Maria Fernanda Elias Maglio,
escritora, na quarta capa
A união das Coreias é o primeiro romance do escritor Luiz Gustavo
Medeiros (@luizgmedeiros),
publicado pela editora Reformatório e contemplado pelo Fundo de Arte e Cultura
de Goiás em 2023. Trata-se de um romance de duração que segue, por algumas
horas, os labirintos mentais de Paulo Henrique, um homem de trinta e poucos
anos em um emprego monótono na cidade de Goiânia. A obra conta com blurb
assinado pelo escritor André Sant’Anna, orelha com autoria de Noemi Jaffe e
comentário na quarta capa da escritora Maria Fernanda Elias Maglio.
À medida que o fluxo das
reflexões de Paulo passa por temas como o amor, o sexo, a herança
racial e a própria literatura, discussões sobre a urgência política de um país
politicamente rachado, às vésperas das eleições de 2018, são
incorporados ao enredo. No entanto, em vez de se deter nas divergências
ideológicas ou nas circunstâncias políticas do momento, o romance penetra na
intimidade mais recôndita de um personagem assombrado pelo passado familiar
trágico e dividido entre duas mulheres.
O autor carioca, que reside em
Goiânia há mais de duas décadas, é graduado em Ciências Sociais, e mestre e
doutorando na área de Letras. O seu primeiro livro “O corpo útil” foi vencedor
do Prêmio Hugo de Carvalho Ramos de 2020 e publicado em 2021 pela Editora
Patuá.
Uma obra que aborda as
complexidades da vida e seus dilemas morais
A união das Coreias gira em torno do personagem Paulo que, ao
longo de um só dia, às vésperas do primeiro turno das eleições de 2018,
elabora, rememora e se debate com o seu passado enquanto avalia o presente e o
futuro. Diante do momento de crise que o país passava, na iminência da eleição
de um candidato de extrema direita e com seu principal rival preso pelo futuro
ministro desse governo, Paulo também se vê em uma crise pessoal: o seu passado
de negritude volta à tona enquanto ele nos conta sobre sua relação bígama com duas
mulheres.
Diante de um mundo capitalista
voraz, Paulo se vê lidando com tensões que vão além de sua vida particular: ele
está em um emprego tedioso, envolto de conservadorismo, que é um retrato
preciso da situação sócio-política do país do momento. Além disso, a história
de seu passado familiar trágico, de uma vida que ele gostaria de esquecer, faz
parte também de uma herança negra, de experiências racistas que falam de um
contexto que vai se tornando cada vez mais violento para as minorias.
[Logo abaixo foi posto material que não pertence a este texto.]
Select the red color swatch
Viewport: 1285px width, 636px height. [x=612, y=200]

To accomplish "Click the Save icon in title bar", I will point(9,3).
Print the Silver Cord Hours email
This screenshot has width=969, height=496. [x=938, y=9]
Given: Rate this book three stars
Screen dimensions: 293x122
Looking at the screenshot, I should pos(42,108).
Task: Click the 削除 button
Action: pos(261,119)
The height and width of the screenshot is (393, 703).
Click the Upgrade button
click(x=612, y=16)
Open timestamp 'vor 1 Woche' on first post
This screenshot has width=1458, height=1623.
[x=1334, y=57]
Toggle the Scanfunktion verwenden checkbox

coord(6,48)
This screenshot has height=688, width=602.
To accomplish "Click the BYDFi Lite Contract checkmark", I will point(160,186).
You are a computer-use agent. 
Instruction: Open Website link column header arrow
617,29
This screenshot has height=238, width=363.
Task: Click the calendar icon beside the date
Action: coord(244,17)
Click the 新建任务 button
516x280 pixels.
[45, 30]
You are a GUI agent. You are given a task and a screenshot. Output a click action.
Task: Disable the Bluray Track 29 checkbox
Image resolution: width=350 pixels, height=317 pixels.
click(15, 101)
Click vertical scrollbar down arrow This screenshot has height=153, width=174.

Segundo o autor, o livro busca
traçar um retrato das complexidades da vida e seus dilemas morais, embora temas
como o amor, o sexo, a infidelidade, a política, os abismos sociais, ajudem a
compor o cenário existencial por onde os personagem se movem.
Luiz Gustavo Medeiros / Foto: Ravy Marmor
Revivendo o passado para
compreender o presente
Em A união das Coreias
durante este dia único, tal com em “Ulisses”, de James Joyce, Luiz Gustavo
passeia pelo passado do personagem sem uma cronologia precisa, através de
recortes e fragmentos que se sobrepõem numa relação anacrônica que se assemelha
muito com o fluxo da memória. Na obra, o autor escreve uma narrativa que ora se
debruça sobre seu relacionamento amoroso com duas mulheres muito diferentes
entre si, ora se vê no escritório de seu emprego tendo de ouvir conversas
políticas de uma extrema direita que saía do armário, e ora retorna ao seu
próprio passado mais remoto, responsável por moldar aquilo que ele é
hoje.
“O livro se passa concretamente
em um só dia, mas percorre muitos anos da vida do protagonista, então a
estrutura do livro tenta – com todas as dificuldades – recriar a temporalidade
da consciência, os movimentos do pensamento, cheio de idas e vindas, avanços e
recuos”, aponta o autor, que opta pela não-linearidade e pela terceira pessoa
para criar a complexidade de um labirinto mental do personagem, com todas as
suas digressões e subtextos.
Com uma memória afiada e mordaz,
Paulo não poupa nem a si próprio nem a ninguém, tarefa cumprida pelo autor
quando afirma que tende a gostar de livros que lhe causam alguma perturbação,
que não buscam redenção ou queiram edulcorar o mundo: “Prefiro aqueles livros
que me deixam em dúvida, que expõem contradições, ambiguidades, falhas.”
Através dessa perspectiva
iconoclasta, que remete tanto à narrativa de um Lourenço Mutarelli, por conta
dos seus recortes cinematográficos, mas também aos relatos e monólogos
interiores da geração beat, Luiz Gustavo mergulha também na própria história de
nosso país que vivia um turbilhão de polarização nos bastidores das eleições de
2018.
“Lembro que assisti à apuração
do segundo turno das eleições de 2018 com um amigo, num bar em Goiânia em um
bairro de classe média. Quando saiu que o Bolsonaro venceu, um homem sacou uma
arma e começou a falar algo como: ‘Agora vamos poder meter bala em bandido’.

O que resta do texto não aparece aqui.